▸ Task objective
Please format the part of the material that opens with the line containing "This screenshot has width=1369, height=896." and closes with the line containing "I will pos(136,53)." as a JSON list of strings, one string per line with both end lines included and blank lines left out.

▸ Extracted information

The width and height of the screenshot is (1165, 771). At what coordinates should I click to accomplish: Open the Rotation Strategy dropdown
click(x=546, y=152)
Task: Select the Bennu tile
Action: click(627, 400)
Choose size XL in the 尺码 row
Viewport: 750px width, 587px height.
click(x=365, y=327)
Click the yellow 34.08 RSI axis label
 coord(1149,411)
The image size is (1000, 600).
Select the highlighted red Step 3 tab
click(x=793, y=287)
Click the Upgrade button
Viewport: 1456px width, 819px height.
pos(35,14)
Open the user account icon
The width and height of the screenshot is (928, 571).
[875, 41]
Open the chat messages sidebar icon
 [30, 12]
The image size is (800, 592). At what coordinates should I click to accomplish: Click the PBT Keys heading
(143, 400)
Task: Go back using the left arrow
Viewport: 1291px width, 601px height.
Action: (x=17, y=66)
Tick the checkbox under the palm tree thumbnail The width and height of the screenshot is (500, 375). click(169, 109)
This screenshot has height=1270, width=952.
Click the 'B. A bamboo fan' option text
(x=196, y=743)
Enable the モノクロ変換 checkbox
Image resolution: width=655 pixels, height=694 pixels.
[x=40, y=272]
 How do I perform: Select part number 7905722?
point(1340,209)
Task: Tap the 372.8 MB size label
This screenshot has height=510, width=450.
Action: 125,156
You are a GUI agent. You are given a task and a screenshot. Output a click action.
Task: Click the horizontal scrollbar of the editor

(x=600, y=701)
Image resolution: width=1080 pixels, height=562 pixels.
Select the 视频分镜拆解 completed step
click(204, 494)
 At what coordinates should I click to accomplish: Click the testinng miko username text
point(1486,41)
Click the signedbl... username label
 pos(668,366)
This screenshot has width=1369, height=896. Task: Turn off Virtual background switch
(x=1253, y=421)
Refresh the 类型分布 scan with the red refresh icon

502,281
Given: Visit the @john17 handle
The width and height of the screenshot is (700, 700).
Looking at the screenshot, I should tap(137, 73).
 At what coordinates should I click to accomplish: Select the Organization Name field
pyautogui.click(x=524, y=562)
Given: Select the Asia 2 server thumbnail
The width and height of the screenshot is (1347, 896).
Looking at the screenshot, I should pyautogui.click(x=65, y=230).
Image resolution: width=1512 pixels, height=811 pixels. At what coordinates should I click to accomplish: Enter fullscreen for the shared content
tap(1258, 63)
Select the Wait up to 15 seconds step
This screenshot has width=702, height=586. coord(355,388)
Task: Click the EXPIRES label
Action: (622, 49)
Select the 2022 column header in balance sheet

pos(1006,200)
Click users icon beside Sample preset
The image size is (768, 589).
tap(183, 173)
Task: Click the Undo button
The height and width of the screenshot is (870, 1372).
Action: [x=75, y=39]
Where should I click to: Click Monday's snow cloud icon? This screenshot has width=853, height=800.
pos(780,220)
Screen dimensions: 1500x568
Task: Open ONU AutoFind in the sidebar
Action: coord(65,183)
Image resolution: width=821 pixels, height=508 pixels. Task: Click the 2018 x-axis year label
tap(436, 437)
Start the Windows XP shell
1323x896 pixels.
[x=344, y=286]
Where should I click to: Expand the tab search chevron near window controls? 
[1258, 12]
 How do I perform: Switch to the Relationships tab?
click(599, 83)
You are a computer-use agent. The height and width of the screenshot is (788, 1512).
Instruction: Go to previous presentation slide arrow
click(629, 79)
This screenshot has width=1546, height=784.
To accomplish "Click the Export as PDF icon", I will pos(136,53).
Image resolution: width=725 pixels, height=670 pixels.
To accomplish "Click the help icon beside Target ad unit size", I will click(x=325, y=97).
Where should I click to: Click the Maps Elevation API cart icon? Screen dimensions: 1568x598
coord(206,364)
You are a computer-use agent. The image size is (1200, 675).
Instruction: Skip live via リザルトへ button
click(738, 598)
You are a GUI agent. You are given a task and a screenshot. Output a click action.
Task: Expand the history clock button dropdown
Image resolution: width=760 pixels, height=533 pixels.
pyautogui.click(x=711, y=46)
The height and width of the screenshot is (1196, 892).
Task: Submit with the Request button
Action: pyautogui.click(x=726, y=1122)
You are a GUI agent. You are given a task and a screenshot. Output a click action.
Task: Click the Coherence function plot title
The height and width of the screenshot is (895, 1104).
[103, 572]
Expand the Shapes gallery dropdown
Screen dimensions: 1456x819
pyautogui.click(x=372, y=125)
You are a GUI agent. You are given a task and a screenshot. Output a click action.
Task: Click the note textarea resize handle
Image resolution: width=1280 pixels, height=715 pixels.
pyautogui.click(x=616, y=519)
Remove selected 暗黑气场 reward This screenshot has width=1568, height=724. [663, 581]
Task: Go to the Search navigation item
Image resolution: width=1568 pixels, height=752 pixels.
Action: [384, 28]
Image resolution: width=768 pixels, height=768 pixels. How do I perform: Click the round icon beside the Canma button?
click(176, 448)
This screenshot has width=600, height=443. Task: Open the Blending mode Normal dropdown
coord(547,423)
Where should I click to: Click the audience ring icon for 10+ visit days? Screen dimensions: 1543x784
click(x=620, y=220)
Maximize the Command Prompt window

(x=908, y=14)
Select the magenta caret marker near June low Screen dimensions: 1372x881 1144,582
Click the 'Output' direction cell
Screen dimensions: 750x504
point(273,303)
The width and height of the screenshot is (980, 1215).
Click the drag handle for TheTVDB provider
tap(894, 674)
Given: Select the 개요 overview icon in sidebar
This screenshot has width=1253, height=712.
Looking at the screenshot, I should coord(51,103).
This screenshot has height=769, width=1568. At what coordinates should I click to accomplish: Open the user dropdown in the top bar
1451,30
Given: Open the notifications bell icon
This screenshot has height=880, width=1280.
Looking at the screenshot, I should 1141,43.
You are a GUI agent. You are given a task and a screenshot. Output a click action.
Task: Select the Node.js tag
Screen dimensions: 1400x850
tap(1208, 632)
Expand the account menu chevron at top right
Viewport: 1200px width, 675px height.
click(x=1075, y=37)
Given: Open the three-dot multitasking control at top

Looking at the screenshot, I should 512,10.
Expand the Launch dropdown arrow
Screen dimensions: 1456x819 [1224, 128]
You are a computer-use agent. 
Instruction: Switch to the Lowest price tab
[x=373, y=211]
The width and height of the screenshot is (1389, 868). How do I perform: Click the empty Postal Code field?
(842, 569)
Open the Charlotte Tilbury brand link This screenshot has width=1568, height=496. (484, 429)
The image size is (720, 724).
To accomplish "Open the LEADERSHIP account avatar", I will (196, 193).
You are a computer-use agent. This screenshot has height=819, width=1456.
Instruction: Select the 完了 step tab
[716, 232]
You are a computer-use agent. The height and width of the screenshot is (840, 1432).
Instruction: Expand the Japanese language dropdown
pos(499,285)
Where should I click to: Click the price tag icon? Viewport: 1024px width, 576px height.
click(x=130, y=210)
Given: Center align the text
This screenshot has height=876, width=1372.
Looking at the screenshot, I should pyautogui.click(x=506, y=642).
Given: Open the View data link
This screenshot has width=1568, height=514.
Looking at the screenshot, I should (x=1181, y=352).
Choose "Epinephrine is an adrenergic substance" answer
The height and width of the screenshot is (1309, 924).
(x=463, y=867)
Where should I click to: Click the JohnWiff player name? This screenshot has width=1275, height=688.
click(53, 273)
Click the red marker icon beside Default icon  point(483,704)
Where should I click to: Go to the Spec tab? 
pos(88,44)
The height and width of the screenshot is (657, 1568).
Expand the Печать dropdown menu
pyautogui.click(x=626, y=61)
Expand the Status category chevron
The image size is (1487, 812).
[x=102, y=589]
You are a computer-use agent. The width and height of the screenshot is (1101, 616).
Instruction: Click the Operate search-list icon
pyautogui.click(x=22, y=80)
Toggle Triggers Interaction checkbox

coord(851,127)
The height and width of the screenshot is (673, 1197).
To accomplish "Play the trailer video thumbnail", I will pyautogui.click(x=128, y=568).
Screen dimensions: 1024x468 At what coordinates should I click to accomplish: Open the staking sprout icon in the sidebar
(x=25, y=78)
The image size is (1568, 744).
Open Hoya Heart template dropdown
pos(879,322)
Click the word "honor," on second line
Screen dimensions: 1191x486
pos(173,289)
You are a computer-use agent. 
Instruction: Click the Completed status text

▸ Correct response
[
  "This screenshot has width=1369, height=896. Task: Turn off Virtual background switch",
  "(x=1253, y=421)",
  "Refresh the 类型分布 scan with the red refresh icon",
  "502,281",
  "Given: Visit the @john17 handle",
  "The width and height of the screenshot is (700, 700).",
  "Looking at the screenshot, I should tap(137, 73).",
  " At what coordinates should I click to accomplish: Select the Organization Name field",
  "pyautogui.click(x=524, y=562)",
  "Given: Select the Asia 2 server thumbnail",
  "The width and height of the screenshot is (1347, 896).",
  "Looking at the screenshot, I should pyautogui.click(x=65, y=230).",
  "Image resolution: width=1512 pixels, height=811 pixels. At what coordinates should I click to accomplish: Enter fullscreen for the shared content",
  "tap(1258, 63)",
  "Select the Wait up to 15 seconds step",
  "This screenshot has width=702, height=586. coord(355,388)",
  "Task: Click the EXPIRES label",
  "Action: (622, 49)",
  "Select the 2022 column header in balance sheet",
  "pos(1006,200)",
  "Click users icon beside Sample preset",
  "The image size is (768, 589).",
  "tap(183, 173)",
  "Task: Click the Undo button",
  "The height and width of the screenshot is (870, 1372).",
  "Action: [x=75, y=39]",
  "Where should I click to: Click Monday's snow cloud icon? This screenshot has width=853, height=800.",
  "pos(780,220)",
  "Screen dimensions: 1500x568",
  "Task: Open ONU AutoFind in the sidebar",
  "Action: coord(65,183)",
  "Image resolution: width=821 pixels, height=508 pixels. Task: Click the 2018 x-axis year label",
  "tap(436, 437)",
  "Start the Windows XP shell",
  "1323x896 pixels.",
  "[x=344, y=286]",
  "Where should I click to: Expand the tab search chevron near window controls? ",
  "[1258, 12]",
  " How do I perform: Switch to the Relationships tab?",
  "click(599, 83)",
  "You are a computer-use agent. The height and width of the screenshot is (788, 1512).",
  "Instruction: Go to previous presentation slide arrow",
  "click(629, 79)",
  "This screenshot has width=1546, height=784.",
  "To accomplish \"Click the Export as PDF icon\", I will pos(136,53)."
]